Rsync ate my disk

Rsync has variously saved my life on occasions and then again is has completely brought the whole place to a grinding halt. Essentially the cause is that sometimes BackupPC decides it's time for a complete full backup. This entails asking Rsync to compute the hash (checksum/md5sum) of every file on storage. Needless to say the NFS server ends up with an iolatency of near 100% and the entire place grind to a halt.

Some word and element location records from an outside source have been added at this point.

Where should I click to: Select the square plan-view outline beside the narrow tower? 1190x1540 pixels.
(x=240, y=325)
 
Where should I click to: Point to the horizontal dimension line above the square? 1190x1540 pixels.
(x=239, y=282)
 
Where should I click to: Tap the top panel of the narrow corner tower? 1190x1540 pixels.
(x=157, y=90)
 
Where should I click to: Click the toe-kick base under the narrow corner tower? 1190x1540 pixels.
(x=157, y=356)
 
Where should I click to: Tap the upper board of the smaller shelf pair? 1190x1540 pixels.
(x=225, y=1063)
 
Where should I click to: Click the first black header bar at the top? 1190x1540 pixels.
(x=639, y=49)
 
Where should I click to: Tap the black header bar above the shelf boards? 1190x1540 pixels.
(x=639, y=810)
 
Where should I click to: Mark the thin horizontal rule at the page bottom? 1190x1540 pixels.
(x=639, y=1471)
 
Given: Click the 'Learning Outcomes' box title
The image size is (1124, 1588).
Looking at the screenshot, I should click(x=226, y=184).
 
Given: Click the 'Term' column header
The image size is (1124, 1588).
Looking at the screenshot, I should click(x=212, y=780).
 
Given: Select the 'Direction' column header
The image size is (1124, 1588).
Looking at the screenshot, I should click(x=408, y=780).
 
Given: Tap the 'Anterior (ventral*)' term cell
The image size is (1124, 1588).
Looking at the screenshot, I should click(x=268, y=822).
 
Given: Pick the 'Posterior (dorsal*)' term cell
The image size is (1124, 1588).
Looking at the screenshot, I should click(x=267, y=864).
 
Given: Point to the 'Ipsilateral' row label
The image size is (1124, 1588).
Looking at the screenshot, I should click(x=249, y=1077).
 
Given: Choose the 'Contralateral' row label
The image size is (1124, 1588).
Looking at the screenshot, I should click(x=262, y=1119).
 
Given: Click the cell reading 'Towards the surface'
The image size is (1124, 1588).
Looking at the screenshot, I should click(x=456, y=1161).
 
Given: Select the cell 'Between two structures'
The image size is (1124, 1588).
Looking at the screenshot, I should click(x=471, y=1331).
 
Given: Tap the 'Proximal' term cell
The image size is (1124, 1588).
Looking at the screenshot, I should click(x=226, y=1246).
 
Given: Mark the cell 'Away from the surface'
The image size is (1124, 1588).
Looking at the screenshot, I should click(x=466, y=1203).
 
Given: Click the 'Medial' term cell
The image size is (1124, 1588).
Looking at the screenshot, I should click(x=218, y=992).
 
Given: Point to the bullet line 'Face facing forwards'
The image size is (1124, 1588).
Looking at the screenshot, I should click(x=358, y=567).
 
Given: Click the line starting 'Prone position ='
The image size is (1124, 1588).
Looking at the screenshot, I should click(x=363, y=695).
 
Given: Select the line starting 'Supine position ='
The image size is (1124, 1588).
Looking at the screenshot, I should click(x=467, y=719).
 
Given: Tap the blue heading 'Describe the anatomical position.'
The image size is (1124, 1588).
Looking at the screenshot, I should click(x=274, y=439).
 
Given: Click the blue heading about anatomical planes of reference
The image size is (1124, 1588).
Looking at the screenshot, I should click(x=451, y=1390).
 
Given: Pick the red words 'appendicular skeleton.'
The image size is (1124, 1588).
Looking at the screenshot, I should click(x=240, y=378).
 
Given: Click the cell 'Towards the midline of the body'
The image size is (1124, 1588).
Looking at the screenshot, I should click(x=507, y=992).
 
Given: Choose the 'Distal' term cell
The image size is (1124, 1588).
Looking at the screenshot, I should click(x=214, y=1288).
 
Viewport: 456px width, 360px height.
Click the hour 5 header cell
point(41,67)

Various solutions revolving around ionice completely fail to resolve the cache overload. The storage system here uses an SSD cache in front of raided spinning metal. So by the time ionice intervenes things have long gone.

The solution comes from Russia. https://habr.com/ru/post/332614/

Essentially the very clever idea is to use SAR to measure latency. Once it passes the usable threshold a pkill signal is sent to rsync to stop. When iolatency drops below the 30% limit another signal is sent to continue. Simple as that!

#!/bin/bash

INTERVAL=10
CNTR=0

while :
do
    CUR_LA=`LANG=C sar 1 $INTERVAL | grep Average | awk '{print $6}' | perl -pe 'if ($_ > 30) { print "HIGH "} else {print "LOW "}'`
    echo $CUR_LA
    MARKER=`echo $CUR_LA | awk '{print $1}'`
    if [ "$MARKER" = "LOW" ]
    then
        CNTR=0
        pkill dd -x --signal CONT
        continue
    else
        let "CNTR=$CNTR+1"
                pkill dd -x --signal STOP
    fi
    if [ "$CNTR" = "5" ]
    then
        echo "CNTR = $CNTR - CONT / 2 sec / STOP to avoid socket timeouts"
        CNTR=0
        pkill dd -x --signal CONT
        sleep 2
        pkill dd -x --signal STOP
    fi
done